We believe your private information should remain just that.

It is stored on a computer and guarded both physically and electronically by our 24-hour surveillance system, which has been designed to be one of the most secure around. You can access and manage your partnership card account online using a personal computer (PC) or Apple Mac.

We support the following browsers and operating systems:


  • Internet Explorer 7 and above
  • Firefox 3.0 and above
  • Safari 4.0 and above
  • Google Chrome

Operating Systems

  • Vista
  • Windows 7 and above
  • Mac OS X 10.4 and above

For further details, please take a look at our FAQs pages.

You will not be liable for any fraudulent use of your partnership card™, or card number, on the internet. You are covered if:

  • you or your additional cardholder give your card details to a retailer and they use it for transactions that you have not authorised
  • you or your additional cardholder uses your card on the internet and the shop/merchant takes that card number from the internet site and uses it fraudulently outside the internet

However, you will not be covered if:

  • you or your additional cardholder give your card details to a friend and they use it
  • the card is used fraudulently with your knowledge

How can Online and Phone crime affect you?

It's an unpleasant fact that you're always vulnerable to online and phone crime. From having your identity and financial information stolen and your computer damaged through viruses or used to attack other people's computers to being hit with spam or scam emails. Criminals can also trick you into handing over personal information, hack into your wireless network or use email to cheat or bully you.

There are a number of areas we need to look at when preserving our security:

  • How can I safeguard my personal details?
  • How can I ensure my computer is secure?
  • How can I protect my personal details over the telephone?
  • Is there anything else I can do to protect myself from fraud?

How can I safeguard my personal details

Beware of 'phishing', this involves receiving emails that carry links to websites that attempt to acquire your personal information like account numbers, PIN number or CVV number (the security number on the reverse of your debit/credit card), for illegal purposes. John Lewis Financial Services Limited will never ask you for your internet ID or password in an email. Never disclose this information to anyone.

Banks and most organisations will not use email to request personal information. If you receive an email you think is suspicious you should not reply to it, or follow any of the links within. Instead log out and type in the full website address to ensure you are on the correct site.

Before entering any personal or card details online you should ensure the website is secure. Look for 'https://www...' at the beginning of the website address (the 's' standing for secure) of any page asking you for personal or credit card details, together with a small image of a locked padlock or unbroken key in the bottom right of the window frame of the browser.

Don't be fooled by a padlock that appears on the web page itself - it's all too easy for someone to copy the image of a padlock without having the security certificate that goes with it.

How can I ensure my computer is secure?

Always keep your computer passwords safe. Ideally you should change them regularly, they should be difficult to guess and never be written down.
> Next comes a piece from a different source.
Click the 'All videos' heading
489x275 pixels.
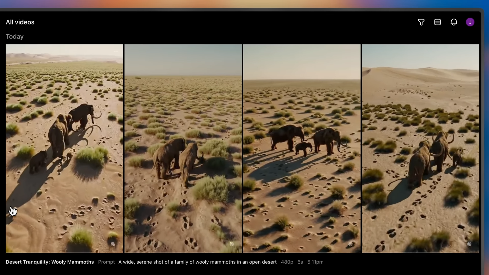tap(20, 22)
Always keep your anti-virus and firewall software up to date.

Take extra care when using a computer other than your own, such as a friend's or a computer at an internet cafe.
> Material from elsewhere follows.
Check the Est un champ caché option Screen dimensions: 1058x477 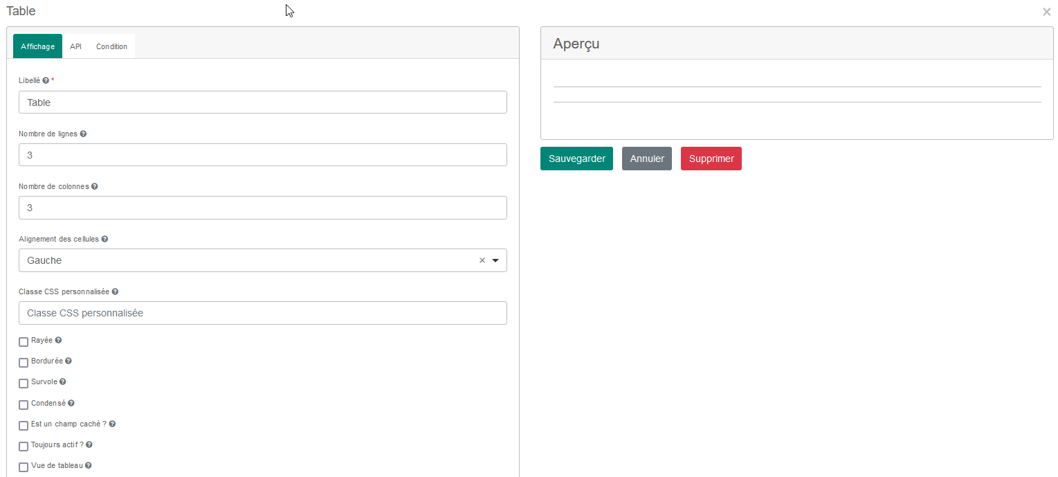point(24,425)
Remember not to leave your computer unlocked if there is any personal information displayed on your screen.

It is good practice not to always use your machine in administrator mode as this lets anyone breaking into your computer use your greater permissions to tamper with your machine. Use a user account for day to day usage.

When disposing of a computer always safeguard your personal information that might be stored on the machine by ensuring that the hard drive is destroyed.
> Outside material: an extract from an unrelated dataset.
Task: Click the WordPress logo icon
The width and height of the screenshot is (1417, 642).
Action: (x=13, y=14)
How can I protect my personal details over the telephone?

Fraudsters may also attempt to steal your personal or financial details by calling you on the telephone. The most likely methods involve a caller purporting to be from a bank, consumer group or retailer. The caller will ask for confirmation of personal details, possibly for a refund or an update of records; this will normally involve getting, personal, card or bank details. If you receive a call from partnership card and you want to make sure you are genuinely speaking to partnership card you can always end the call, and then call us back using the telephone number featured on the web site. Also be wary of any mobile text (SMS) message that encourages you to respond by text. partnership card will never ask you to send a text in response to an SMS message from us.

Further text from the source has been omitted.